─── TASK MATERIAL

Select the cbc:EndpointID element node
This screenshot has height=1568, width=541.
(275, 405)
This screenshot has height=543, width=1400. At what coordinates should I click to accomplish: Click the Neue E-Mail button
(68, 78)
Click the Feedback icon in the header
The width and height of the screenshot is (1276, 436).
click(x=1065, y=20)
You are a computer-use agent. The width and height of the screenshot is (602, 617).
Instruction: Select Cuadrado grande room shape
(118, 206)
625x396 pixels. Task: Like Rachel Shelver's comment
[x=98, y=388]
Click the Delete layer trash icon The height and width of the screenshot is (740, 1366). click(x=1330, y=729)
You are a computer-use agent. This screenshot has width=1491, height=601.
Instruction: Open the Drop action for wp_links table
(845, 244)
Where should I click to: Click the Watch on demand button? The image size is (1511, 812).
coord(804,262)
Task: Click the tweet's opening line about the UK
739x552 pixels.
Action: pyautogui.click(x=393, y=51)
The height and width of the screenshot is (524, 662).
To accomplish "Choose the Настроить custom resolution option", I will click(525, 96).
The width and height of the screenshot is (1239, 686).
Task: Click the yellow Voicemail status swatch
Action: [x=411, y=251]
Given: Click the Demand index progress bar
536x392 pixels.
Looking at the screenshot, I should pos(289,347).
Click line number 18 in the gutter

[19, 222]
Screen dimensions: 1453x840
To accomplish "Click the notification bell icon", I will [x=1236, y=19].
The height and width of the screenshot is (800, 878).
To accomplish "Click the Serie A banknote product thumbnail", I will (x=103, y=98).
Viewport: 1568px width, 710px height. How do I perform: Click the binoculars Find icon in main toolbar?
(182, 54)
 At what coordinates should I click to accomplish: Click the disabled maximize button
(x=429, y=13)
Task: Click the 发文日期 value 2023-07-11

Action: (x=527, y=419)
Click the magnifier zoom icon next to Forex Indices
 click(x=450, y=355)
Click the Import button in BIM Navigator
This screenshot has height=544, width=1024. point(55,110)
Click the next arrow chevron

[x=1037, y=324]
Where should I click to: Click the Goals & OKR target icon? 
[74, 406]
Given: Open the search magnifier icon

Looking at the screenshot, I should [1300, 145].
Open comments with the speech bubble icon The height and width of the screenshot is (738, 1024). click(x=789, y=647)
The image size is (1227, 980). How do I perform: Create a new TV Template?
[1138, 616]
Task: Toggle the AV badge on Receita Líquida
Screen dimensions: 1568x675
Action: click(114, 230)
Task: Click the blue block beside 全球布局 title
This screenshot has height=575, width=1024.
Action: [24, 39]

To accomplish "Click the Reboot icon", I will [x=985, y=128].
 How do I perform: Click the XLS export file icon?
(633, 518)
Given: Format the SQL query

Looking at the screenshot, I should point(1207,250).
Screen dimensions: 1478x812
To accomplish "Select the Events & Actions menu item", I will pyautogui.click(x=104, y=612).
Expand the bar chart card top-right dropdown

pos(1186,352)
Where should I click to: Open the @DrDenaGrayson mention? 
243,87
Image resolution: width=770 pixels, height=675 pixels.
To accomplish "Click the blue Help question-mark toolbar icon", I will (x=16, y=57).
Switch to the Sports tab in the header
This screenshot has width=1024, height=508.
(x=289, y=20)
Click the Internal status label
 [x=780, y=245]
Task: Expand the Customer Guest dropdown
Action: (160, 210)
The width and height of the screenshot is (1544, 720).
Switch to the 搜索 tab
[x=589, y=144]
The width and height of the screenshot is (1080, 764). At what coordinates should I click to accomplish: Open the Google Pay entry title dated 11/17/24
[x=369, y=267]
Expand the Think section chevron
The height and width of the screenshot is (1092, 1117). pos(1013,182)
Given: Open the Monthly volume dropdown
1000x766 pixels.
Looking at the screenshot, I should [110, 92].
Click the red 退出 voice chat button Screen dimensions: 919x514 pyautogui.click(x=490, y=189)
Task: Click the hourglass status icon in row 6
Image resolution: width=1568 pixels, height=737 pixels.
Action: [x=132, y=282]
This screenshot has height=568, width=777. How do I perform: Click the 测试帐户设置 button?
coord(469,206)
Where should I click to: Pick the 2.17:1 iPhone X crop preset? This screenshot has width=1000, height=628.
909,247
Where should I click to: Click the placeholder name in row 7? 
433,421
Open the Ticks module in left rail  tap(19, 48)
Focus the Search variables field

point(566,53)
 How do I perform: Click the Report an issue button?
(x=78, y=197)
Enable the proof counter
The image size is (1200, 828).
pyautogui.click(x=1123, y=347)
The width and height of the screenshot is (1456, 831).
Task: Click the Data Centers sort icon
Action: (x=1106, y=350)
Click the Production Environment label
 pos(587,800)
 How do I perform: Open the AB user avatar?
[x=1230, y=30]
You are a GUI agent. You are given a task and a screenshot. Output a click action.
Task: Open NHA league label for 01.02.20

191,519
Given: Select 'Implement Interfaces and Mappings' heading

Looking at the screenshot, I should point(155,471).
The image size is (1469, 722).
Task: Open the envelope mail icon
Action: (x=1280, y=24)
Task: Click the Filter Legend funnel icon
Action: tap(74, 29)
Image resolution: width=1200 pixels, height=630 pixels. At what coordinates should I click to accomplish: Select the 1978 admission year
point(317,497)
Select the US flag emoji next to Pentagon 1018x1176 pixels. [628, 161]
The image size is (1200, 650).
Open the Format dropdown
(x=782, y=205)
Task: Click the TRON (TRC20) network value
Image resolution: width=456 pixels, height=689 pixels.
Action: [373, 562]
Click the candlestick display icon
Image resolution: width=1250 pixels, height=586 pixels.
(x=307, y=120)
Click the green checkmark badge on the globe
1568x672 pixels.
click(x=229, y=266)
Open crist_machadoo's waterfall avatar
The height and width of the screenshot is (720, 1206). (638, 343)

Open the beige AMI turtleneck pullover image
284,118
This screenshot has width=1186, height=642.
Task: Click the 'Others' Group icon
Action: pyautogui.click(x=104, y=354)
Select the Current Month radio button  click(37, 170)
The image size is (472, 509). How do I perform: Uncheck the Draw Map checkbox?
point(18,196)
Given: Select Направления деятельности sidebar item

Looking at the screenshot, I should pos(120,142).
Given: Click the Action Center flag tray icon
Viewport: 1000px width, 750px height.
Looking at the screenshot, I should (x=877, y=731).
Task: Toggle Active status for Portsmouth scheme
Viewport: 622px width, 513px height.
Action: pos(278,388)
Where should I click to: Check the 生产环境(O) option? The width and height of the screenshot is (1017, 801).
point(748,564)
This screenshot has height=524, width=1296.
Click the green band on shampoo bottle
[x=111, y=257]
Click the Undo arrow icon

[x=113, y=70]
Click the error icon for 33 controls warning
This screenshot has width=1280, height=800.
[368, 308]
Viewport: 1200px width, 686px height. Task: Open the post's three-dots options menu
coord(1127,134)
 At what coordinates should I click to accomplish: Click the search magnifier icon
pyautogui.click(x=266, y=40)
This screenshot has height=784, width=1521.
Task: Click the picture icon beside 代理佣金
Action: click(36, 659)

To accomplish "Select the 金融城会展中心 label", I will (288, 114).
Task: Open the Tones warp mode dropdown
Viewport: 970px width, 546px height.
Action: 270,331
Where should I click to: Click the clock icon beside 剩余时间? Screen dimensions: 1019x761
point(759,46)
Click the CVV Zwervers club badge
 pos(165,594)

──────

WHAT THE TASK ASKS
Reproduce the listing above precisely.

TASK OUTPUT
Select the cbc:EndpointID element node
This screenshot has height=1568, width=541.
(275, 405)
This screenshot has height=543, width=1400. At what coordinates should I click to accomplish: Click the Neue E-Mail button
(68, 78)
Click the Feedback icon in the header
The width and height of the screenshot is (1276, 436).
click(x=1065, y=20)
You are a computer-use agent. The width and height of the screenshot is (602, 617).
Instruction: Select Cuadrado grande room shape
(118, 206)
625x396 pixels. Task: Like Rachel Shelver's comment
[x=98, y=388]
Click the Delete layer trash icon The height and width of the screenshot is (740, 1366). click(x=1330, y=729)
You are a computer-use agent. This screenshot has width=1491, height=601.
Instruction: Open the Drop action for wp_links table
(845, 244)
Where should I click to: Click the Watch on demand button? The image size is (1511, 812).
coord(804,262)
Task: Click the tweet's opening line about the UK
739x552 pixels.
Action: pyautogui.click(x=393, y=51)
The height and width of the screenshot is (524, 662).
To accomplish "Choose the Настроить custom resolution option", I will click(525, 96).
The width and height of the screenshot is (1239, 686).
Task: Click the yellow Voicemail status swatch
Action: [x=411, y=251]
Given: Click the Demand index progress bar
536x392 pixels.
Looking at the screenshot, I should pos(289,347).
Click line number 18 in the gutter

[19, 222]
Screen dimensions: 1453x840
To accomplish "Click the notification bell icon", I will [x=1236, y=19].
The height and width of the screenshot is (800, 878).
To accomplish "Click the Serie A banknote product thumbnail", I will (x=103, y=98).
Viewport: 1568px width, 710px height. How do I perform: Click the binoculars Find icon in main toolbar?
(182, 54)
 At what coordinates should I click to accomplish: Click the disabled maximize button
(x=429, y=13)
Task: Click the 发文日期 value 2023-07-11

Action: (x=527, y=419)
Click the magnifier zoom icon next to Forex Indices
 click(x=450, y=355)
Click the Import button in BIM Navigator
This screenshot has height=544, width=1024. point(55,110)
Click the next arrow chevron

[x=1037, y=324]
Where should I click to: Click the Goals & OKR target icon? 
[74, 406]
Given: Open the search magnifier icon

Looking at the screenshot, I should [1300, 145].
Open comments with the speech bubble icon The height and width of the screenshot is (738, 1024). click(x=789, y=647)
The image size is (1227, 980). How do I perform: Create a new TV Template?
[1138, 616]
Task: Toggle the AV badge on Receita Líquida
Screen dimensions: 1568x675
Action: click(114, 230)
Task: Click the blue block beside 全球布局 title
This screenshot has height=575, width=1024.
Action: [24, 39]

To accomplish "Click the Reboot icon", I will [x=985, y=128].
 How do I perform: Click the XLS export file icon?
(633, 518)
Given: Format the SQL query

Looking at the screenshot, I should point(1207,250).
Screen dimensions: 1478x812
To accomplish "Select the Events & Actions menu item", I will pyautogui.click(x=104, y=612).
Expand the bar chart card top-right dropdown

pos(1186,352)
Where should I click to: Open the @DrDenaGrayson mention? 
243,87
Image resolution: width=770 pixels, height=675 pixels.
To accomplish "Click the blue Help question-mark toolbar icon", I will (x=16, y=57).
Switch to the Sports tab in the header
This screenshot has width=1024, height=508.
(x=289, y=20)
Click the Internal status label
 [x=780, y=245]
Task: Expand the Customer Guest dropdown
Action: (160, 210)
The width and height of the screenshot is (1544, 720).
Switch to the 搜索 tab
[x=589, y=144]
The width and height of the screenshot is (1080, 764). At what coordinates should I click to accomplish: Open the Google Pay entry title dated 11/17/24
[x=369, y=267]
Expand the Think section chevron
The height and width of the screenshot is (1092, 1117). pos(1013,182)
Given: Open the Monthly volume dropdown
1000x766 pixels.
Looking at the screenshot, I should [110, 92].
Click the red 退出 voice chat button Screen dimensions: 919x514 pyautogui.click(x=490, y=189)
Task: Click the hourglass status icon in row 6
Image resolution: width=1568 pixels, height=737 pixels.
Action: [x=132, y=282]
This screenshot has height=568, width=777. How do I perform: Click the 测试帐户设置 button?
coord(469,206)
Where should I click to: Pick the 2.17:1 iPhone X crop preset? This screenshot has width=1000, height=628.
909,247
Where should I click to: Click the placeholder name in row 7? 
433,421
Open the Ticks module in left rail  tap(19, 48)
Focus the Search variables field

point(566,53)
 How do I perform: Click the Report an issue button?
(x=78, y=197)
Enable the proof counter
The image size is (1200, 828).
pyautogui.click(x=1123, y=347)
The width and height of the screenshot is (1456, 831).
Task: Click the Data Centers sort icon
Action: (x=1106, y=350)
Click the Production Environment label
 pos(587,800)
 How do I perform: Open the AB user avatar?
[x=1230, y=30]
You are a GUI agent. You are given a task and a screenshot. Output a click action.
Task: Open NHA league label for 01.02.20

191,519
Given: Select 'Implement Interfaces and Mappings' heading

Looking at the screenshot, I should point(155,471).
The image size is (1469, 722).
Task: Open the envelope mail icon
Action: (x=1280, y=24)
Task: Click the Filter Legend funnel icon
Action: tap(74, 29)
Image resolution: width=1200 pixels, height=630 pixels. At what coordinates should I click to accomplish: Select the 1978 admission year
point(317,497)
Select the US flag emoji next to Pentagon 1018x1176 pixels. [628, 161]
The image size is (1200, 650).
Open the Format dropdown
(x=782, y=205)
Task: Click the TRON (TRC20) network value
Image resolution: width=456 pixels, height=689 pixels.
Action: [373, 562]
Click the candlestick display icon
Image resolution: width=1250 pixels, height=586 pixels.
(x=307, y=120)
Click the green checkmark badge on the globe
1568x672 pixels.
click(x=229, y=266)
Open crist_machadoo's waterfall avatar
The height and width of the screenshot is (720, 1206). (638, 343)

Open the beige AMI turtleneck pullover image
284,118
This screenshot has width=1186, height=642.
Task: Click the 'Others' Group icon
Action: pyautogui.click(x=104, y=354)
Select the Current Month radio button  click(37, 170)
The image size is (472, 509). How do I perform: Uncheck the Draw Map checkbox?
point(18,196)
Given: Select Направления деятельности sidebar item

Looking at the screenshot, I should pos(120,142).
Given: Click the Action Center flag tray icon
Viewport: 1000px width, 750px height.
Looking at the screenshot, I should (x=877, y=731).
Task: Toggle Active status for Portsmouth scheme
Viewport: 622px width, 513px height.
Action: pos(278,388)
Where should I click to: Check the 生产环境(O) option? The width and height of the screenshot is (1017, 801).
point(748,564)
This screenshot has height=524, width=1296.
Click the green band on shampoo bottle
[x=111, y=257]
Click the Undo arrow icon

[x=113, y=70]
Click the error icon for 33 controls warning
This screenshot has width=1280, height=800.
[368, 308]
Viewport: 1200px width, 686px height. Task: Open the post's three-dots options menu
coord(1127,134)
 At what coordinates should I click to accomplish: Click the search magnifier icon
pyautogui.click(x=266, y=40)
This screenshot has height=784, width=1521.
Task: Click the picture icon beside 代理佣金
Action: click(36, 659)

To accomplish "Select the 金融城会展中心 label", I will (288, 114).
Task: Open the Tones warp mode dropdown
Viewport: 970px width, 546px height.
Action: 270,331
Where should I click to: Click the clock icon beside 剩余时间? Screen dimensions: 1019x761
point(759,46)
Click the CVV Zwervers club badge
 pos(165,594)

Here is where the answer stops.